We’re running a dehumidifier most of the time, as well as open windows and fans. We put a retractable screen door on the back door so we can improve the air flow there as well, but that doesn’t help when it’s muggy and rainy outside. We also picked up a used portable air conditioner from Craigslist on the cheap, but it’s missing some parts and we still have to get it hooked up. Hopefully between the two we can keep humidity under control. On top of that, we have good quality air filters running. We’ve sprayed for bugs a couple of times and picked up some stronger stuff to try on the centipedes. If it doesn’t improve, we’ll call in an exterminator.

We looked into painting the rest of the walls with Drylok, but that would actually make things worse. For one, Drylok is a water barrier, not a vapor barrier, so the moisture would still be coming through, which means it wouldn’t actually stop the efflorescence or humidity. On top of that, Drylok can actually host mold and make that problem worse. The only thing it might help with is closing up the hidey holes the bugs are living in and stop some of the fine brick dust from raining down on the curb.

We could remove the parging on the outside, but we’re pretty sure it wasn’t put up on a great-looking brick wall in the first place, not to mention the damage the parging has done to it since. Removing the parging would mean re-pointing (and replacing) a lot of brick. On top of that, we discovered the color of the face bricks on the front of the house is a rather, um, strong red, and we’re not big fans of it. That means the face brick would either have to be painted (and re-painted every 3-5 years), or replaced, both of which are pretty unappealing. In short, it’s an expensive project that probably wouldn’t actually solve the problem, because the underlying cause is the roof, gutters, and siding.

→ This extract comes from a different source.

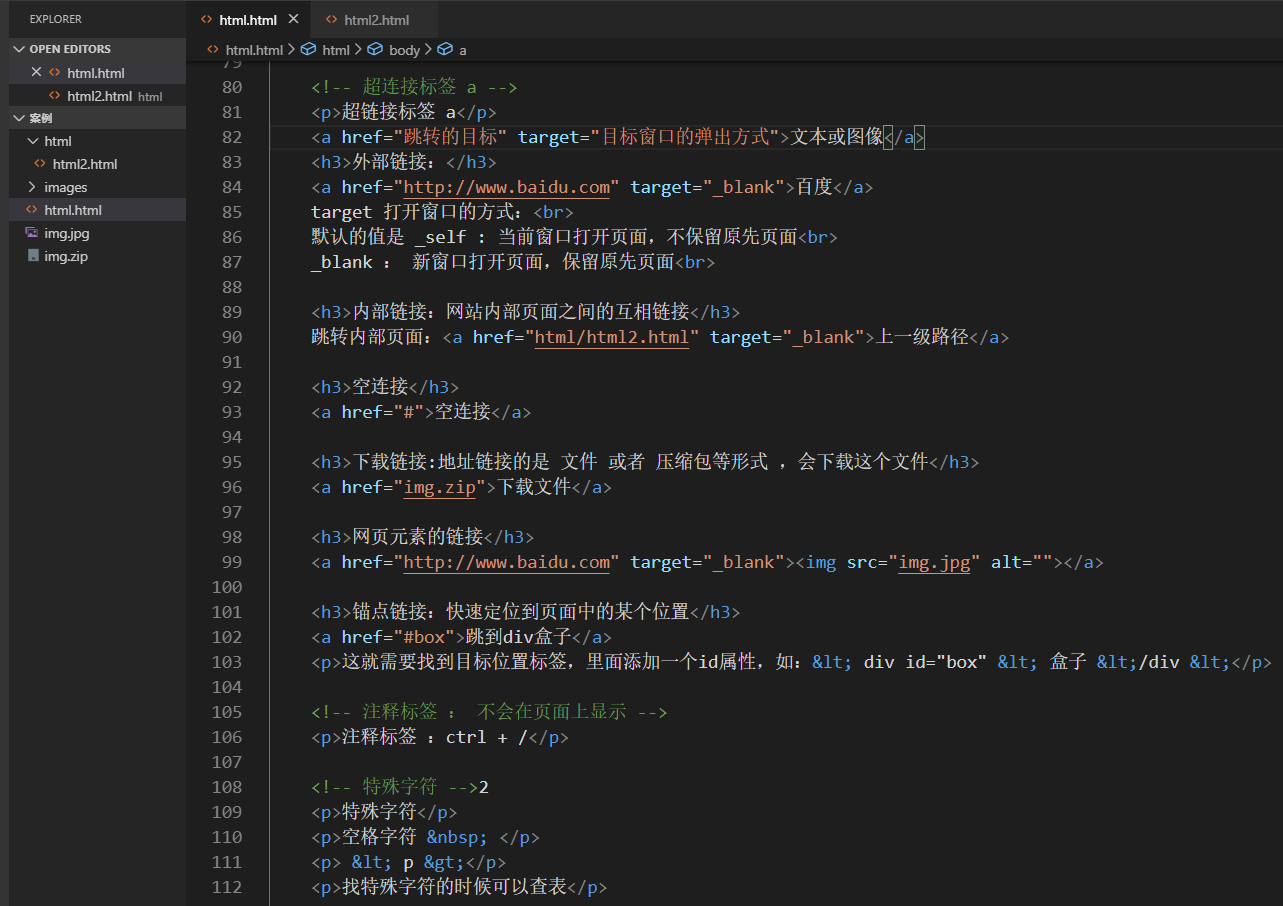The image size is (1283, 906).
Task: Click the img.zip href link on line 96
Action: [x=440, y=487]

Since that’s not possible immediately, we’ll need to spray a mold remover/mildewstat/fungicide periodically and try to keep the efflorescence under control by cleaning it and spraying a water/muriatic acid solution. We put some of our wire shelving up against the outside wall, and at a minimum we’ll need to pull it back an inch or two, since as it is the efflorescence is snowing on our food (yuck). We discussed putting something between the brick and the shelf, but we’re concerned about anything that would reduce air flow across the brick and potentially make it easier for mold to grow.

All of that means that, in the end, we’re just living with these problems for the time being. Until we can stop the water from coming in, the basement is going to be somewhat unpleasant. That may rearrange some of the priorities on our project to speed up the outside, but it doesn’t change our immediate next steps: the drainage project and the second floor demo.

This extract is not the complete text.